Treatment alternatives
The first alternative was extraction of the transmigrated mandibular right canine, bringing the mandibular left canine into the arch and retaining the mandibular deciduous second molars. However, with this approach, an implant-based restoration would be needed for the extracted mandibular right canine after completion of growth. Additionally, predicting the long-term survival of the mandibular deciduous second molars is difficult, although their average survival rate has been reported to be more than 90%. However, if the deciduous second molars were lost, at least 1 additional implant-based single crown might have been necessary, increasing the costs to the patient. Furthermore, an implant for the extracted transmigrated canine or significant protraction of the buccal segment would be required for an ideal occlusion.
The second alternative was extraction of the transmigrated mandibular right canine, bilateral extractions of the mandibular deciduous second molars, autotransplantation of the maxillary right canine to the position of the missing mandibular right canine, and eruption of the mesioangularly impacted mandibular left canine into the arch. Additionally, we would enhance the protraction of autotransplanted tooth and the posterior mandibular segment by 4 to 5 mm to close the extraction space of the mandibular right canine. Space closure of the mandibular left deciduous second molar would be accomplished by protraction of the mandibular left first molar. This biologic treatment approach would eliminate the need for prosthetic replacement, and the treatment plan could be executed irrespective of the patient’s growth status.

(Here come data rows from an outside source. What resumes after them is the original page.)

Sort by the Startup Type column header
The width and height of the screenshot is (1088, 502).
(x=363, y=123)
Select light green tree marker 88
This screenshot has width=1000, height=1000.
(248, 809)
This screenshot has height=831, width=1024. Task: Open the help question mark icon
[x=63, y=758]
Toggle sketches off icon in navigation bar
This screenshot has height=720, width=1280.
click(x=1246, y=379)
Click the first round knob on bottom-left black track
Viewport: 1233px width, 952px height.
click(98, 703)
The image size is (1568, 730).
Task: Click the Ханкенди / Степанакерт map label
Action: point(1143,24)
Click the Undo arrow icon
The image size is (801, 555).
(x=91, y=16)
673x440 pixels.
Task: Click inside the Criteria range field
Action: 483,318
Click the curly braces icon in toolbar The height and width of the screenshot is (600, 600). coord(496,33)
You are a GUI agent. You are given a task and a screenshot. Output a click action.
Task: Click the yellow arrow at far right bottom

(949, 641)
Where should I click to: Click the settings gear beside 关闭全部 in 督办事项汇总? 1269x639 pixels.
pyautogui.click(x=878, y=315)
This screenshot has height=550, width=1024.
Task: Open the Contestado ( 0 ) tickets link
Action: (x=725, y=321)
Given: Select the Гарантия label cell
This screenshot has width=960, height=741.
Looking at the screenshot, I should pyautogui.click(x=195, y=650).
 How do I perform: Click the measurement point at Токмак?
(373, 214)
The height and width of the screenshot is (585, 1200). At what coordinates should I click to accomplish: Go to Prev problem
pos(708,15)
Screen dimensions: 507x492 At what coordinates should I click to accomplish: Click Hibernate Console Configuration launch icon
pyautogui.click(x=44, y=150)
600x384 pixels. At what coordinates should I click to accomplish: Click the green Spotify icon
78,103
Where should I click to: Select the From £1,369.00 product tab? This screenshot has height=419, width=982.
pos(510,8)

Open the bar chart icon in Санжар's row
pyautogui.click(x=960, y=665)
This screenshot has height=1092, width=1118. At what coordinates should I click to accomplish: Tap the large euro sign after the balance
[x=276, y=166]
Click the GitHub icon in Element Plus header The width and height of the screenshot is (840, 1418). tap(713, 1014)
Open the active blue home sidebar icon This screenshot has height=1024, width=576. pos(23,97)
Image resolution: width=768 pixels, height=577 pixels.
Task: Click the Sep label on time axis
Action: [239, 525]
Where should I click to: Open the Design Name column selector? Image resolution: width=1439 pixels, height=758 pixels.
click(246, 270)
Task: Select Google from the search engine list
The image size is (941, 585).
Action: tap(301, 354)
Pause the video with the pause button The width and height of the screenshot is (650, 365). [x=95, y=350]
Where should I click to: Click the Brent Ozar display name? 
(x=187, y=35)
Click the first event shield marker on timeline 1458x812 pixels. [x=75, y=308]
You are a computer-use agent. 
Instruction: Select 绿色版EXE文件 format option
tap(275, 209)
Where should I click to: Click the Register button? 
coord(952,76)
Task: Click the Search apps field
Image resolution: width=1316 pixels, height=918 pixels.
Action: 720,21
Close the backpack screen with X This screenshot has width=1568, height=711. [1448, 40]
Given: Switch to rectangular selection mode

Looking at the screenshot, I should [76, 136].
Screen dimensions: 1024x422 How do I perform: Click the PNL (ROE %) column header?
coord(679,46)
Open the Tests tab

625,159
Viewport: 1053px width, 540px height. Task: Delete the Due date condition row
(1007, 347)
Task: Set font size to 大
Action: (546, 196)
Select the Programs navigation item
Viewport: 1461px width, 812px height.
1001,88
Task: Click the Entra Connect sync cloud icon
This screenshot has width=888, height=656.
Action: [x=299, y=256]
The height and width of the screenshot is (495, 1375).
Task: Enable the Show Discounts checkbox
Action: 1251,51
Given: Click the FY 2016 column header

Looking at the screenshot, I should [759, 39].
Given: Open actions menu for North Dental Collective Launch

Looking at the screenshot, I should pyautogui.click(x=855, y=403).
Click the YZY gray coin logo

Both treatment options were discussed with the patient and her parents; they accepted the second option because it obviated the need for endosseous implants for the mandibular right canine.
Treatment progress
The patient was referred to the oral maxillofacial surgery clinic at the University of Connecticut for extraction of the mandibular right canine. After that, curettage was done to remove the cystic lining, and a specimen was sent for histopathology examination. The histologic features suggested a dentigerous cyst. Surgical exposure of the mandibular left canine was performed, the cystic lining was removed, and a gold chain was bonded to the crown. After 4 weeks, 0.022-in preadjusted edgewise brackets were bonded on the mandibular incisors, and the patient was referred for autotransplantation of the maxillary right second premolar to replace the missing mandibular right second premolar. The preoperative CBCT data were exported in DICOM format into software (Biomedical Modeling, Boston, Mass), and the donor tooth was segmented ( Fig 5 , A ) and finally converted into the virtual donor tooth prototype ( Fig 5 , B ). Subsequently, the virtual donor tooth was printed using a rapid prototyping machine ( Fig 5 , C ).
During the autotransplantation procedure, after extraction of the mandibular deciduous right second molar, the recipient socket was further prepared by removing the interseptal bone. The stereolithographic donor tooth template was used to check for the accuracy of fit during the recipient socket wall preparation. Once the accuracy was acceptable between the recipient socket and the stereolithographic donor tooth ( Fig 5 , D-F ), the maxillary deciduous right second molar was extracted. Then, the maxillary right second premolar was extracted atraumatically and transplanted immediately to the recipient site in the first attempt, with the recorded extra-alveolar time less than 2 minutes ( Fig 5 , G and H ). The accuracy of fit was good, and optimal contact was obtained with minimal mobility of the transplanted tooth. The autotransplanted tooth was splinted with sectional 0.020-in stainless steel segments ( Fig 5 , I ); the rigid splinting was removed after 4 weeks. A follow-up periapical radiograph was taken after 5 months to evaluate the autotransplanted premolar ( Fig 6 ). The radiograph showed an increase in root length and a normal periodontal ligament space, with a healed socket; clinically, the tooth tested positive in the vitality tests.